**Click-target data:**
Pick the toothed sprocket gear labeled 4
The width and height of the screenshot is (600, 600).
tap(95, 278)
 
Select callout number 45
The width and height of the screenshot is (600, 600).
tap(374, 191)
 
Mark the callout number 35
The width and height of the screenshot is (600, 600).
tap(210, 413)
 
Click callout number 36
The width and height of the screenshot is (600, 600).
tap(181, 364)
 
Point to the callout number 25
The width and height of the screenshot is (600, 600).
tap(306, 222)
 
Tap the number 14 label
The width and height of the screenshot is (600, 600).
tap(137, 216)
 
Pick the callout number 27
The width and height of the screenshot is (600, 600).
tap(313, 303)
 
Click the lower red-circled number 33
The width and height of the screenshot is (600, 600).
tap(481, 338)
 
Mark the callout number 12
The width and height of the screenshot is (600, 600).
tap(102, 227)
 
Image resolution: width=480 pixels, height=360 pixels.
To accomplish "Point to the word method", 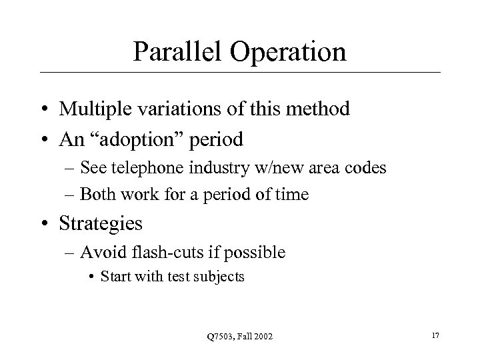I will [x=317, y=109].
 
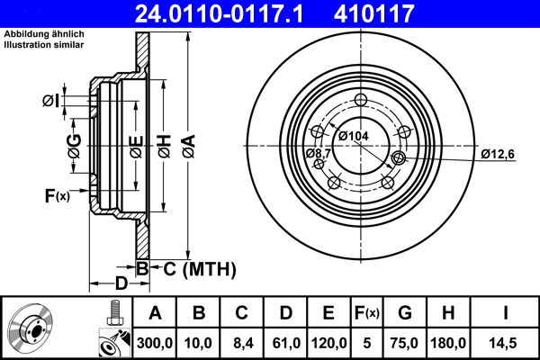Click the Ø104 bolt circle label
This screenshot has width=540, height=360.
353,136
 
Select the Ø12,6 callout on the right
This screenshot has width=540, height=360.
497,154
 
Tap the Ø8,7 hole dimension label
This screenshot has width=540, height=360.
318,154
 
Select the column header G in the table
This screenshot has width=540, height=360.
405,314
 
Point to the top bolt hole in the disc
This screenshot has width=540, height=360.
362,101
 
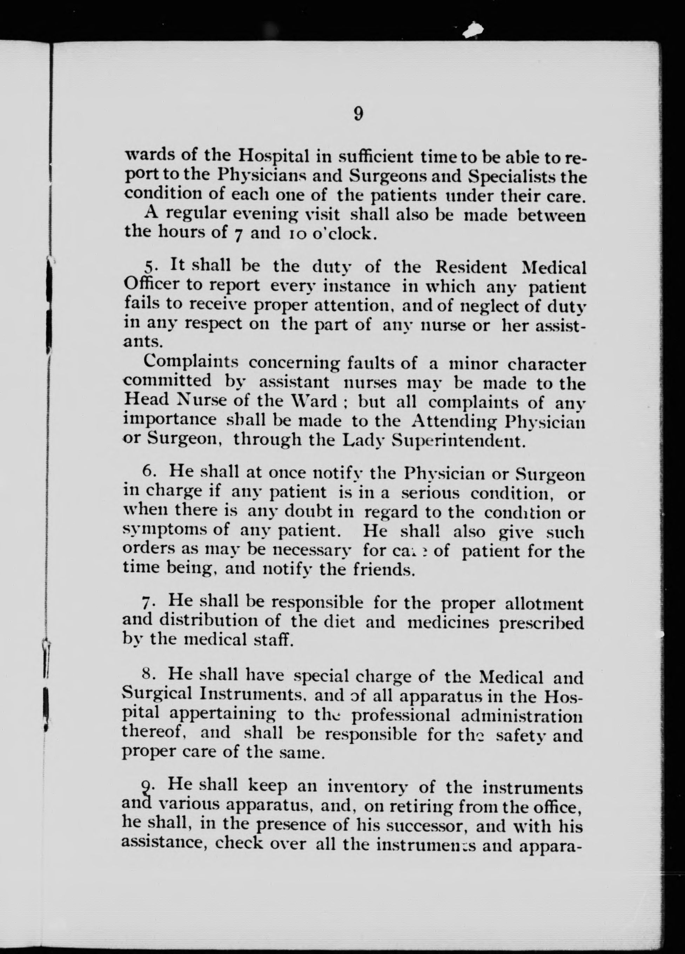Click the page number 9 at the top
pos(358,114)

**Aim of the task:**
Replace "callout" with "marker" in the lines between the one holding "Mark the callout number 35" and the one holding "tap(181, 364)", inclusive. Write out only those lines again, with nothing else altered.

**Solution to this problem:**
Mark the marker number 35
The width and height of the screenshot is (600, 600).
tap(210, 413)
 
Click marker number 36
The width and height of the screenshot is (600, 600).
tap(181, 364)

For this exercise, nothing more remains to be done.